A couple of days ago I posted a Project Charter template we used to use in the Digital Scholarship Commons at Emory. A charter is a relatively light weight document we used to facilitate the planning process and to help out when team members couldn’t quite remember what the original plan was.
In DiSC, the project charter would come into being after a project had been approved for development. In order to get that approval, hopeful partners would need to submit Project Proposal. We created and iteratively modified this template in the hopes of getting consistently clear and workable proposals. This is a slightly more detailed document that requires some relatively heavy lifting. At Emory, we actually
required strongly encouraged folks to consult with the Office of Scholarly Communications, the Digitization Lab, the Director of Software Development and/or a metadata specialist whenever applicable to their project. I’m sharing it below in case any one is interested. I also want thank my collaborators Brian Croxall, Miriam Posner and Roger Whitson for their work on the template.
I should note that this form will be over-kill for many projects. At DiSC, this form was used for projects that would receive funding and months of committed development work. I encourage everyone to read Jennifer Vinopal and Monica McCormick’s excellent article, Supporting Digital Scholarship in Research Libraries: Scalability and Sustainability, for a model of how to think about tiers of service rather than a one size fits all approach. A project proposal process will be vital for large projects but may scare away and/or annoy people with smaller projects. Striking a balance between empowering experimentation and providing sustainable support is tricky for everyone.

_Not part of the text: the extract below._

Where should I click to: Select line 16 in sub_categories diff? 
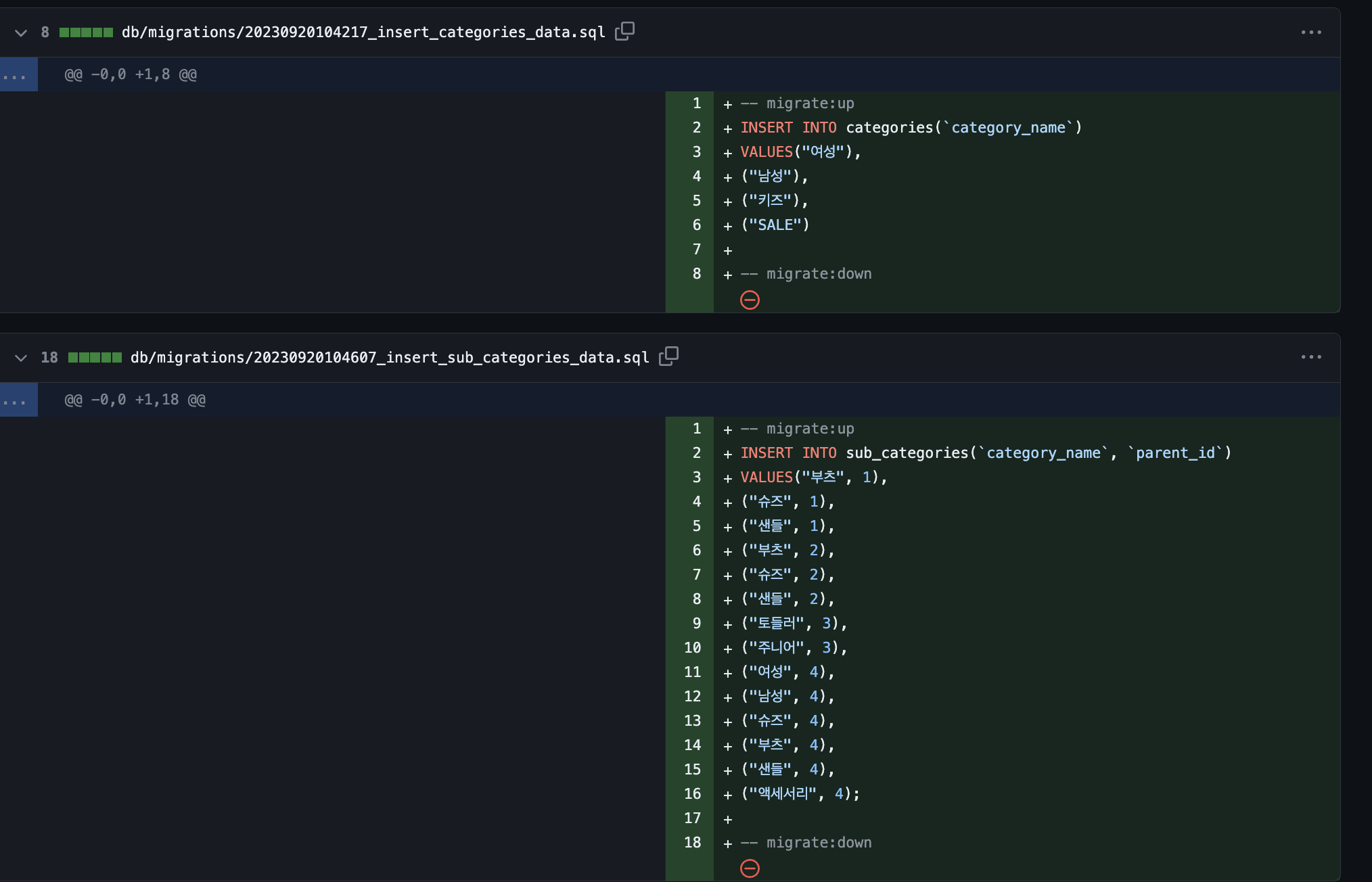point(692,793)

Name of Faculty/Staff/Graduate Student Sponsor:
- Brief project description (300 words)
- What scholarly questions does this project address?
- Site map and wireframe (if applicable)
- Bulleted list of specific outcomes/deliverables/products
- Intended audience
Costs and Requirements for Development and Maintenance
- Itemized project budget
- Specific Timeline
- Are there any intellectual property or copyright concerns with this project?
- What specific technologies and expertise will be required to develop and maintain this project?
- What library resources are needed?
- How will users find/access the project once it is complete?
- Will new content need to be added to this project after two years? If so, who will add this content?
- Will the project remain on Emory’s servers (if applicable), or will it be hosted privately or at another institution?
- Who will maintain the project (e.g., update software) after two years?